Cinq minutes passent. Les deux ondines se battent maintenant à coups de claques d’eau. D’une main en pelle, elles se jettent au visage un étincellement fluide. Leurs rires joyeux sonnent entre les deux rives herbues et solitaires. La rivière suit impassiblement sa pente molle ; des insectes aux couleurs métallisées volent partout, le petit vent d’ouest couche avec délicatesse les herbes folâtres, et moi je suis heureuse au delà de ce qui se peut imaginer. J’avais été transformée jusqu’ici en objets baroques et intimes, tous de boudoir ou de cabinet. J’étais maintenant au grand air, au sein de la nature, et mon âme naturellement bucolique s’épanouissait…

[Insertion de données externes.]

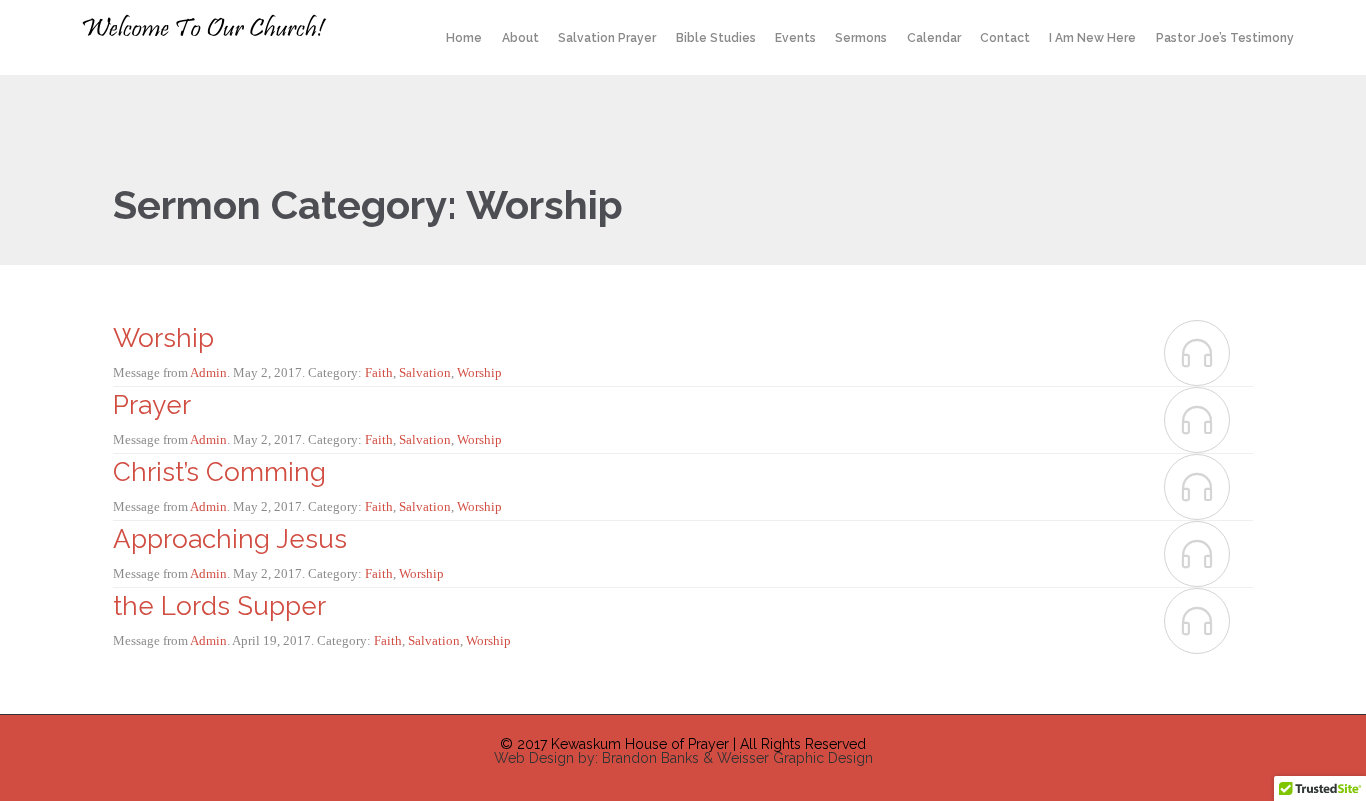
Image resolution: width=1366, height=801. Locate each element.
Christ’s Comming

Alors, j’entendis un petit bruit léger, vers ma droite. Je regardai et un grand frisson me parcourut. Sous une haie irrégulière, deux yeux luisaient. Je devinai aussitôt la tête et le corps qu’ils servaient : un homme, un rôdeur, un satyre…

Cependant, les jouvencelles s’amusaient toujours. La moins audacieuse, craignant la fatigue, se rapprochait pourtant du bord. Enfin, elle prit pied et courut près de moi s’étendre sur l’herbe, où le soleil l’aurait bientôt mise à sec.

La seconde baigneuse s’était éloignée, Alors le drame naquit.

— Au secours, Annie, à moi !

Le rôdeur, sans calculer, sans réfléchir, sous le coup de fouet de cette nudité si proche, s’est jeté sur l’adolescente. Il lui serre d’abord la gorge pour qu’elle ne crie pas. Mais elle parvient à se dégager un instant et appelle sa compagne. Le satyre à nouveau l’étreint, il brutalise le joli visage dont les yeux se ferment après qu’elle a poussé un soupir d’épouvante.

Elle est évanouie.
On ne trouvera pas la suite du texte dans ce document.